The vice chancellor is also planning to run a local express service for
students as they shuffle on a daily basis from Jamia to Delhi University and
when possible to JNU as well. The other advantage of the express service is
that it will familiarize students with all corners of New Delhi on a daily
basis. This was yet another opportunity that the vice-chancellor could not
avail of in his student days.
So students will
travel ceaselessly for the promise of
an education sans boundaries and teachers.
We shall now have a shifting faculty and shifting demand as student
affiliations in a state of flux will ensure that more teachers are not
inducted. Departments will shrivel up and die. In effect there will be a
reduction in the number of traumatised teachers all around. The free press from
which we get our information has told us that the admissions to this course
have been postponed to December. If only this state of continued deferral could
be permanent!
We now have a new registrar on the campus, innovating
with newer tricks that she obviously pulls out of her bureaucratic
sleeves. Not satisfied with the
quadrupling of paperwork through demands of attendance uploads, and the increase in geometric proportions of computational errors each day,
she thinks up innovative means of
turning teachers on adhoc jobs into clerical staff and discommoding the
clerical staff altogether . Attendance is collected and collated on loose sheets of paper, and these are submitted to the office for uploading. Before depositing this data at the office all attendance sheets and students assignments and tests are
photocopied in anticipation of future RTIs. Should institutions be inundated with RTIs
then all the tomes of photocopying we are collecting term by term will reamfully come to
our rescue! Somebody needs to tell the registrar that we are dealing with students who are eighteen years old or more. Monthly bulletins are required only for calibrating the first year in the life of a baby.
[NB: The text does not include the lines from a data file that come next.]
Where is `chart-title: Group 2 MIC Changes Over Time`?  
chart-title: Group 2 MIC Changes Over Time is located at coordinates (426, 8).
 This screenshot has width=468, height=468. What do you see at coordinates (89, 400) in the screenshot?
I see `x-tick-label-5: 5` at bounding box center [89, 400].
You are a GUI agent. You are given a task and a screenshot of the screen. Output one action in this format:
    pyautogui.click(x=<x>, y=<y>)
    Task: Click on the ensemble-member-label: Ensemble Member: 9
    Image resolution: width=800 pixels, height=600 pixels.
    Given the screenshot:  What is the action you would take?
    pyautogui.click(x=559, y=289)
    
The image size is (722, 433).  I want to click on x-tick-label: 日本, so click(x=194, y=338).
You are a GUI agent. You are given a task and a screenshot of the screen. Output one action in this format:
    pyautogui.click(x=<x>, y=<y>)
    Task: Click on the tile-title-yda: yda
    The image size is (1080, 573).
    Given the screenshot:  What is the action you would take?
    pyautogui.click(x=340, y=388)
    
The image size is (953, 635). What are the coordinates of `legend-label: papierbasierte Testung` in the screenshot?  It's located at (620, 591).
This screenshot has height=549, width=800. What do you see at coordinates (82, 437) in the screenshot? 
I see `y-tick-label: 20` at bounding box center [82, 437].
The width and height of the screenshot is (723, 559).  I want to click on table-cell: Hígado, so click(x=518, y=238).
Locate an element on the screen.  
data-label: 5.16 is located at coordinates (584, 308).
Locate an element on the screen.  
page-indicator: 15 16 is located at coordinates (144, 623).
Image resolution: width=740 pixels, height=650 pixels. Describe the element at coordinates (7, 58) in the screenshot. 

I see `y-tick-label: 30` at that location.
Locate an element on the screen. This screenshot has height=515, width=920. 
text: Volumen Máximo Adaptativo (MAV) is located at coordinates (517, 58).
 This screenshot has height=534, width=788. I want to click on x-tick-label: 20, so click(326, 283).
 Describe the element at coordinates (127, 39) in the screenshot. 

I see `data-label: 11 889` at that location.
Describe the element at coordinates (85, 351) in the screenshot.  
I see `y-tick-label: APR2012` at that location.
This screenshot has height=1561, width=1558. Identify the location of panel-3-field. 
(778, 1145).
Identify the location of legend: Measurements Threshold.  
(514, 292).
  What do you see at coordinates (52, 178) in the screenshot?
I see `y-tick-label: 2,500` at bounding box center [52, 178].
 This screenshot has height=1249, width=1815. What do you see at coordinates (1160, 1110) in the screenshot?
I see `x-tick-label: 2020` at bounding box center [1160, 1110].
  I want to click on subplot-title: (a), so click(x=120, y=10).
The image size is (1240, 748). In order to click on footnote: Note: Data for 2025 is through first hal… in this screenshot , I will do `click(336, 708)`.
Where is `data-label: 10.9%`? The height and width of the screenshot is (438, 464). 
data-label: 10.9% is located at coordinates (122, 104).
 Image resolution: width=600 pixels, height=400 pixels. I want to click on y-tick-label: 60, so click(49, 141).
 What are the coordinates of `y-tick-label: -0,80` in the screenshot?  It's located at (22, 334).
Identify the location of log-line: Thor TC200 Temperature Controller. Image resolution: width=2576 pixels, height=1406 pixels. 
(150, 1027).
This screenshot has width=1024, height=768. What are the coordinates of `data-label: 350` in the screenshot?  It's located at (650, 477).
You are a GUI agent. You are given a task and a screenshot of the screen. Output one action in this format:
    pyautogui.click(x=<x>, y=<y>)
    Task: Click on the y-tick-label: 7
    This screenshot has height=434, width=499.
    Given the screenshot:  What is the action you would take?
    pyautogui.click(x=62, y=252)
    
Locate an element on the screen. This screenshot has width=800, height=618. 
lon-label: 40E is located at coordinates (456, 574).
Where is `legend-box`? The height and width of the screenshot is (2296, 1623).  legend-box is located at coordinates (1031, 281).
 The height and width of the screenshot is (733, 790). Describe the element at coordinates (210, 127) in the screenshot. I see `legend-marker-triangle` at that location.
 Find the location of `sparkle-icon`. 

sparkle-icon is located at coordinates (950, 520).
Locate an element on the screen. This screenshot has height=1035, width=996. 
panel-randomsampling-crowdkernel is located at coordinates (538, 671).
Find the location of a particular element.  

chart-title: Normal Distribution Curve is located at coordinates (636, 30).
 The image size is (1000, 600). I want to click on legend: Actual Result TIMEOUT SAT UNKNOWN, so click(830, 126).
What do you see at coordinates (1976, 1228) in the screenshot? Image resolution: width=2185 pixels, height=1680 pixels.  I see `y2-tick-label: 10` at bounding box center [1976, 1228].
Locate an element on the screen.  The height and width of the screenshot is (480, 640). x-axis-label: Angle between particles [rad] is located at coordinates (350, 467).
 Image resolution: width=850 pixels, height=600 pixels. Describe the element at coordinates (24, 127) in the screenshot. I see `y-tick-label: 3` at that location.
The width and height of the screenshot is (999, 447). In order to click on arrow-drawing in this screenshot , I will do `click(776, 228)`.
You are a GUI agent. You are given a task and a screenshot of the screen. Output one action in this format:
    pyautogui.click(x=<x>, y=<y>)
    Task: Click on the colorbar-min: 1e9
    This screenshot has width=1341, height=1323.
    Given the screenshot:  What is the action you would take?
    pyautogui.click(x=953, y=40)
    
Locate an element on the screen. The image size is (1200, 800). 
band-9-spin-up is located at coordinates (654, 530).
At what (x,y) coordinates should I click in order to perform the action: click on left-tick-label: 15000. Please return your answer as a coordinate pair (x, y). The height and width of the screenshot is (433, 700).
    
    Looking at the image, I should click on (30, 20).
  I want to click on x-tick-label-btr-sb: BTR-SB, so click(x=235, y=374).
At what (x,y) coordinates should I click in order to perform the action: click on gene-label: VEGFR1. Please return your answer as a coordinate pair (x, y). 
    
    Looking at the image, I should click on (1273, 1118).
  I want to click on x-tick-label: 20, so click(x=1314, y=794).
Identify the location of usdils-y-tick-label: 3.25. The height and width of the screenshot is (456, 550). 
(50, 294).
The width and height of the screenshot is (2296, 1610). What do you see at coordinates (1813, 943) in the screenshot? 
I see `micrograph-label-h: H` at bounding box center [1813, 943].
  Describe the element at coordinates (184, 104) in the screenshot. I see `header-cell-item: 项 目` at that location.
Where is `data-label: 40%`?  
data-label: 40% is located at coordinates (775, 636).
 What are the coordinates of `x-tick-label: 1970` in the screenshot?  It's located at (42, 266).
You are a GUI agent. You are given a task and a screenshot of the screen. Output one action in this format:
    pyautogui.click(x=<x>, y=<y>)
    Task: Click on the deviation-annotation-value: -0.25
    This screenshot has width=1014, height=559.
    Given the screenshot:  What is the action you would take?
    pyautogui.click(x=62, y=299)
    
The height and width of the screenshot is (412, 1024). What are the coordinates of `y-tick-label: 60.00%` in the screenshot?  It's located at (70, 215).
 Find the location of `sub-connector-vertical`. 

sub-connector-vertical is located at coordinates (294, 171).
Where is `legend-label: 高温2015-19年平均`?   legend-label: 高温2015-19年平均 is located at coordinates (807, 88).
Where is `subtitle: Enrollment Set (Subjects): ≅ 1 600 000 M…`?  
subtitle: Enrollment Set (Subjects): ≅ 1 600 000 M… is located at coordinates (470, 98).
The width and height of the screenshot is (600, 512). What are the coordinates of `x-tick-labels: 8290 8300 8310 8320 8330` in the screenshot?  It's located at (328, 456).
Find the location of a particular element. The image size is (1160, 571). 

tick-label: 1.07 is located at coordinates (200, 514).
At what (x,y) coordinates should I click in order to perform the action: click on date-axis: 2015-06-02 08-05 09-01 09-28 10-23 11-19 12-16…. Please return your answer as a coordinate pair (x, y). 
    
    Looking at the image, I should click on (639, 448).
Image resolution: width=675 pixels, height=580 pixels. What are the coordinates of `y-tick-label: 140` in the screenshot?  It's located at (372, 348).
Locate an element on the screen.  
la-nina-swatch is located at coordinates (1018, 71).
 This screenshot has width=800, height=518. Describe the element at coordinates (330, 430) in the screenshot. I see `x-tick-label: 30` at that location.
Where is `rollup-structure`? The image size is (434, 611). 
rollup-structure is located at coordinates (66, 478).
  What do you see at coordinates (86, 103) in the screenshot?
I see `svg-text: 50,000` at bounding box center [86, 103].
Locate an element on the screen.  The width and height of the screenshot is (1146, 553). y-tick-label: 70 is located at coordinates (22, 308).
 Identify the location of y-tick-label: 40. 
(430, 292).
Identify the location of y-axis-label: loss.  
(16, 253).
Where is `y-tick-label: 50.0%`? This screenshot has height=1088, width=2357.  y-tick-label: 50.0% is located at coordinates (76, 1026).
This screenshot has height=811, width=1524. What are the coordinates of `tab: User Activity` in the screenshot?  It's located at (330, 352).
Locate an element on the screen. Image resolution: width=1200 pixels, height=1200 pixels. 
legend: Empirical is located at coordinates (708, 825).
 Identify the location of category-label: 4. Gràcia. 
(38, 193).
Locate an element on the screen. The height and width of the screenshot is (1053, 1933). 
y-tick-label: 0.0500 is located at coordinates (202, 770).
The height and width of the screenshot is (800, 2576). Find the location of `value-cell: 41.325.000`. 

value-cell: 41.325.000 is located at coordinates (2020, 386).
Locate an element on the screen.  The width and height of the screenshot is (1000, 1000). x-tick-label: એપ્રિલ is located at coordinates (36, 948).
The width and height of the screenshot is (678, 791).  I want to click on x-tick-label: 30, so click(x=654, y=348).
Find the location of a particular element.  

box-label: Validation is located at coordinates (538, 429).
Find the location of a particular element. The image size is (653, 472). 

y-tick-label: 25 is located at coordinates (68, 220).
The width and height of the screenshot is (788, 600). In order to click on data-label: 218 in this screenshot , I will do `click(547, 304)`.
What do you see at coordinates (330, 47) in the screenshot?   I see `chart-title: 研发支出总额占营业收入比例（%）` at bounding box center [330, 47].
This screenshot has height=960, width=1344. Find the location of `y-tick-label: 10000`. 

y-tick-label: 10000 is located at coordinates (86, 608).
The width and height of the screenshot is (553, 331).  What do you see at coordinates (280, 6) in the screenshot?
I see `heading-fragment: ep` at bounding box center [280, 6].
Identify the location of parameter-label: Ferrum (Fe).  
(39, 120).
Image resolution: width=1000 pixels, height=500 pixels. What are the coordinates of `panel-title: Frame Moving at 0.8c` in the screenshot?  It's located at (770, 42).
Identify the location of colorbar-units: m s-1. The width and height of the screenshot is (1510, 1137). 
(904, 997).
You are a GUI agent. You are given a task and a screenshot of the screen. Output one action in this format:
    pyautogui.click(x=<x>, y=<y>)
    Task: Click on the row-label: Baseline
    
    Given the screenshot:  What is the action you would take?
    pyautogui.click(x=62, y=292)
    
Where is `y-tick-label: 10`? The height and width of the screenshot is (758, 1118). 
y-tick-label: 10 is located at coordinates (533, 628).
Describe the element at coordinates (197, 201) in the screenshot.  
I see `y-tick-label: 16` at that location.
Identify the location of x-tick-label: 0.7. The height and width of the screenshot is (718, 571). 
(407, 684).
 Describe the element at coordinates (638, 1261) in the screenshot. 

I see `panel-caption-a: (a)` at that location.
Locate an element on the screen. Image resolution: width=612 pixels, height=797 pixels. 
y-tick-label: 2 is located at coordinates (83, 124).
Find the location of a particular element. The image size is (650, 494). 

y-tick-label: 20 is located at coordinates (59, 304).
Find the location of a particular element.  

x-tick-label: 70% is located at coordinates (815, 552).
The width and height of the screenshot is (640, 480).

Meanwhile trees are being shred and invaluable time is being quantified. College grounds
these days simmer and froth with discontent and badwill. This unfortunately
only detracts from academic activity and is an unhealthy space. When biometric attendance comes in for
teachers, and we will be required to clock in our thumb impressions, we will finally
be free to leave our minds, ideas and our thinking at home. For clearly then
the makers of this new system will have
nothing more to lose, having been divested of working brains at the time of their induction to university
posts. The death knell of Delhi University now sounds clearly through the attendant
cacophony.
This seems so scary...I am just somewhat selfishly relieved that I am not in college anymore. And I wonder how long honest and fearless teachers like you will be around in this university, who will refuse to adapt to such disastrous experiments. cannot imagine what this semester has been like for you all.